6.2. Allogene and Century: Scaling for Autoimmunity
6.2.1. Allogene
Highlighted its ALLO-329 program for autoimmune disease, utilizing its “Dagger” technology to eliminate the need for standard lymphodepletion. They position this as a scalable solution for non-oncology indications where safety (avoiding chemo toxicity) is paramount. Furthermore, their ALLO-316- an allogeneic PBMC-derived CD70-specific CAR T product- targeting advanced clear cell renal cell carcinoma (RCC) confirmed an ORR of 33% (3/9) for patients after a median follow-up of 6.8 months.
6.2.2. Century Therapeutics
Announced a major pivot in November 2025, prioritizing its iPSC-derived beta islet cell program for Type 1 Diabetes (T1D) and its iPSC-derived CNTY-308 targeting autoimmune diseases. This move included initiating IND-enabling studies for the T1D program, aiming for a 2026 submission. This strategic realignment reflects the broader industry trend of applying cell therapy tech to chronic autoimmune conditions.
7. Financial Health and 2026 Outlook
The financial health of the sector remains precarious for pure-play biotechs, while big pharma consolidates.
7.1 Cash Runways and Capital Raises
- Allogene: Ended Q3 2025 with $277.1 million, projecting runway into H2 2027. This strong position allows them to weather the current downturn while advancing their ALPHA3 pivotal trial.
- Vor Bio: Raised $115 million in a public offering in November and another $150 million via private placement in December, bolstering its balance sheet to support its clinical trials in AML and gene-edited transplants.
- Mustang Bio: Continued to face delisting threats but regained compliance in early 2025.
7.2 Conclusion: The Industry in 2026
Q4 2025 was a quarter of stark contrast. Scientifically, the field achieved new heights: in vivo delivery works in humans, BCMA CAR-T can cure myeloma, and solid tumors are showing cracks in their armor.
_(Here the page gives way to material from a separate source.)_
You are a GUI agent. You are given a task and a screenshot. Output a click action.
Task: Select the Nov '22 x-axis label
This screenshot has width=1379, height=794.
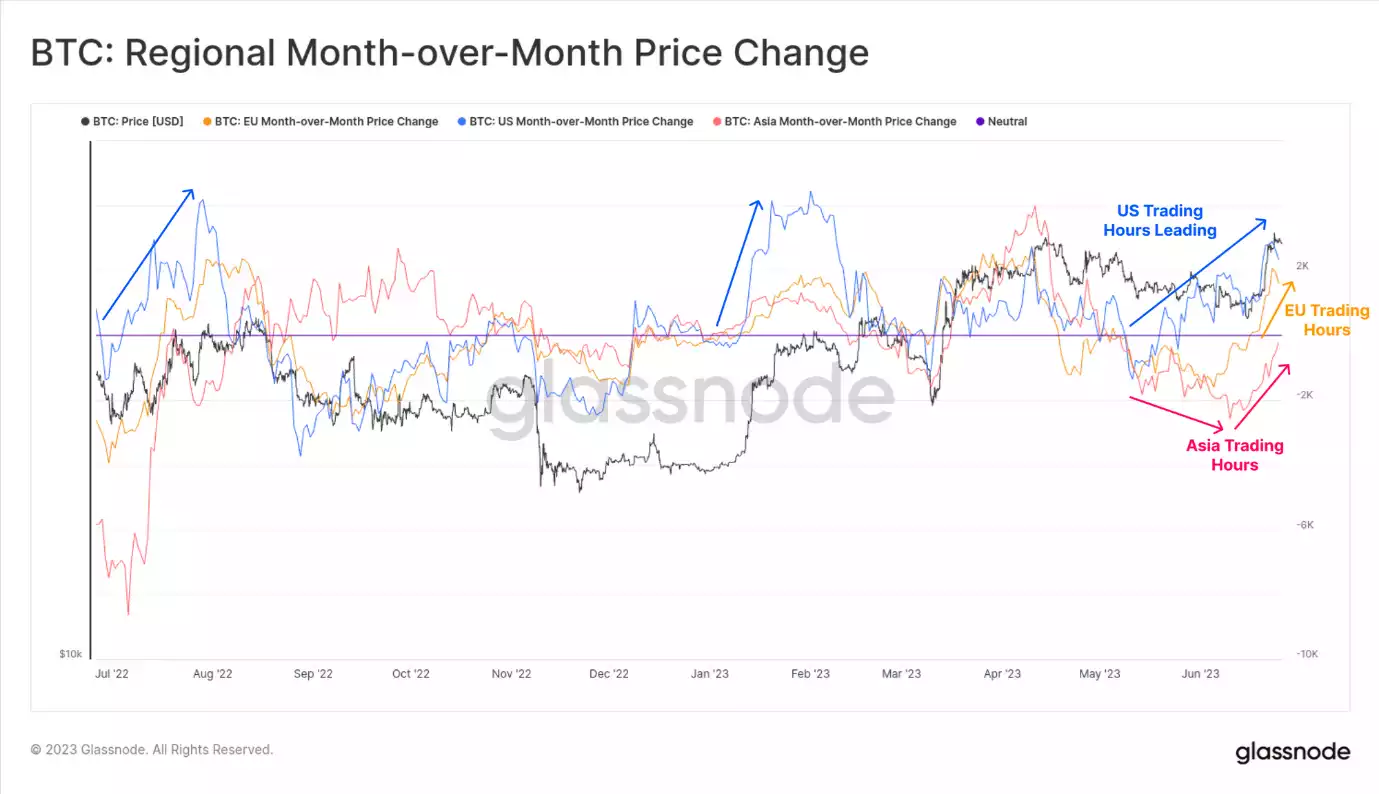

The exit of generalist pharma companies and the consolidation of assets indicate that cell therapy is maturing into a specialized, capital-intensive industry where only the most differentiated assets- those offering curative efficacy or radical ease of use- will survive.
As we move into 2026, the industry is bifurcating into two distinct futures:
- A highly specialized, high-efficacy autologous sector dominated by a few large players (Gilead, J&J, BMS) treating curative-intent oncology with assets like Anito-cel and Carvykti.
- A disruptive, democratized frontier led by iPSC-derived off-the-shelf innovators (Fate, Century) and in vivo players (Kelonia, CREATE) aiming to bring cell therapy to the masses and to new disease areas like autoimmunity.
The “excitement” is now found not just in survival curves, but in the disruptive technologies that promise to tear down the manufacturing barriers that have defined the field for a decade. The “non-exciting” reality is that for companies unable to bridge the gap between scientific promise and commercial scalability, the window for survival has closed.